By the time I stepped outside, the leaves were on fire. It hurt to breathe- I knew I wasn't actually inhaling smoke, but I could smell it. Taste it on the wind. Feel it in my lungs. And it was painful, god, it was.

How do you tell your mind what you see and feel isn't real?

"Artemis, can we go?" Leila stood next to me, hands on the straps of her backpack. I hadn't gone to school in months.

"Please, leave me alone," I whispered, but she just laughed. It was malicious. I knew Leila would never laugh at me like that. But I saw her do it. Did it really matter if she was dead?

Maybe I was dead. I took some comfort in that, at least.

"What do you want, Leila?"

"What are we going to do today, Art? I thought we were going to school. Or did those other girls get to you?"

"You know I'm not... no, they didn't, alright? School's over. You would know that if you were real." The fire caught in her hair, and her eyes went red.

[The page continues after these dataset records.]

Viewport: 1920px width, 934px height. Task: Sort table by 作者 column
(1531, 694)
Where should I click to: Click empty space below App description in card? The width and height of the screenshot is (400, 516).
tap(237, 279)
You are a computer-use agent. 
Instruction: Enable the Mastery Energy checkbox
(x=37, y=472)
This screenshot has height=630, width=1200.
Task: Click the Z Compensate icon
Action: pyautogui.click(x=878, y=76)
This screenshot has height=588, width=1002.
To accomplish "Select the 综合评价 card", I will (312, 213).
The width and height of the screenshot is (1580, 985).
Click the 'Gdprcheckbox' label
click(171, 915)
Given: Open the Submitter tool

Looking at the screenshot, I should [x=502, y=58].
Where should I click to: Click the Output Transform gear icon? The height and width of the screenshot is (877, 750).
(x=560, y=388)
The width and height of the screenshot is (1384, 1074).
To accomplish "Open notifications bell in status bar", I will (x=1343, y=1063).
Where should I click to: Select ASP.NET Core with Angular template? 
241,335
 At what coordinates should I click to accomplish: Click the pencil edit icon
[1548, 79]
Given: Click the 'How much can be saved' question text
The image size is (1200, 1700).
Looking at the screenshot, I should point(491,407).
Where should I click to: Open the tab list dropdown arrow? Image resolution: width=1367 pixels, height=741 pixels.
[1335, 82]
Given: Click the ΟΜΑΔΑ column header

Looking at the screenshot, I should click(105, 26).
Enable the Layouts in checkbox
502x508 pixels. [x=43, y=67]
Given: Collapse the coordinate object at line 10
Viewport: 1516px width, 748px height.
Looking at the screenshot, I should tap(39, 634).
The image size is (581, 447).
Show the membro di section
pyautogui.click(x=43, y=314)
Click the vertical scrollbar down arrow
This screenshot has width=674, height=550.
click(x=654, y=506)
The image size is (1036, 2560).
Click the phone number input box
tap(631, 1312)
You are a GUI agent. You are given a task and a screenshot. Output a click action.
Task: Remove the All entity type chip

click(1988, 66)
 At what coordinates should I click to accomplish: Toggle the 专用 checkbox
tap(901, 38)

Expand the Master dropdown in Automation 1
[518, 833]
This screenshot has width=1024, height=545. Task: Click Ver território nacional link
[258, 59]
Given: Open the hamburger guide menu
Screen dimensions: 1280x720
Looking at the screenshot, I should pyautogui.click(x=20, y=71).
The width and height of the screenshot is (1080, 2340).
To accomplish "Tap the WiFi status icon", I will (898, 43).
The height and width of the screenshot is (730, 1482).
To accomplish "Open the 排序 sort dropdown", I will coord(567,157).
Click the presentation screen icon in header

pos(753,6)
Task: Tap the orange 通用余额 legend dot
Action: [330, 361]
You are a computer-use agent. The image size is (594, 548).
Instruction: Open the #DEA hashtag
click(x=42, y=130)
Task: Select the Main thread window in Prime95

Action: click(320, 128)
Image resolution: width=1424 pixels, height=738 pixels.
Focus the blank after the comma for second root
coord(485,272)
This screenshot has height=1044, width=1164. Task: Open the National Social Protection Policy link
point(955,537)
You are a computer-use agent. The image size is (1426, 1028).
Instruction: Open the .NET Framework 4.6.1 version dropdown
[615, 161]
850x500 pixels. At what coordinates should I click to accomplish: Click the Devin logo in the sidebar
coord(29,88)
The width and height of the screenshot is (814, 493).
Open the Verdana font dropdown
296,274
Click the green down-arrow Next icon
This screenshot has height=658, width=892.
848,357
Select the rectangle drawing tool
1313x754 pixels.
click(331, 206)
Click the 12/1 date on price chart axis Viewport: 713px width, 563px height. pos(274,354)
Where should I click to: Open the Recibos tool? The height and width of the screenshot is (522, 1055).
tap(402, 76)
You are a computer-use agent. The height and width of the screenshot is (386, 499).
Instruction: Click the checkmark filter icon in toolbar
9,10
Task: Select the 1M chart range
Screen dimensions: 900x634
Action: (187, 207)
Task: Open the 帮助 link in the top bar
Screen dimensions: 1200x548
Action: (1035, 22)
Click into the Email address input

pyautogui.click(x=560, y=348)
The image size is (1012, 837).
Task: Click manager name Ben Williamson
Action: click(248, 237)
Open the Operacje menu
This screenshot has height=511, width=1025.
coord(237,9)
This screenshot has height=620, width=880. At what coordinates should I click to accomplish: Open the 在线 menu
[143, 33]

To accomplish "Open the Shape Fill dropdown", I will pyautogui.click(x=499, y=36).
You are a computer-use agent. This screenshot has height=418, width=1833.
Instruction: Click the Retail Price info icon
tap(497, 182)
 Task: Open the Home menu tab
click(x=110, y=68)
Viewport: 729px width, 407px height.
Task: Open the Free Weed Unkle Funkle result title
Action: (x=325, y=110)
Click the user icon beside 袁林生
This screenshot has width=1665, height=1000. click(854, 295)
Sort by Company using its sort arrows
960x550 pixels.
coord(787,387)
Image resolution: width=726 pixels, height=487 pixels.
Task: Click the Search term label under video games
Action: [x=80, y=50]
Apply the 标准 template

"I am real. Just because only you can see me doesn't mean I'm a figment of your imagination, dammit, Tim!"

"You actually used my name." I laughed. "That's the first time you've done that."

"It's not! You weren't supposed to change after I left!"

"You're still here, aren't you?" I turned away,  tried to tune out her screams as the fire spread, consuming everything but me. I let it happen. I let her die. Again. What did that make me?

"Was she really like that?" I turned, looking at the older boy standing in the space Leila left her ashes. I'd never seen him before.

"No. She wasn't. I'm thinking badly of the dead." He shrugged.

"They're dead, what do they care?"

"What are you, my lazy moral compass?" He laughed, a full throw-your-head-back shabang, like he's in a movie. What sort of hallucination was this?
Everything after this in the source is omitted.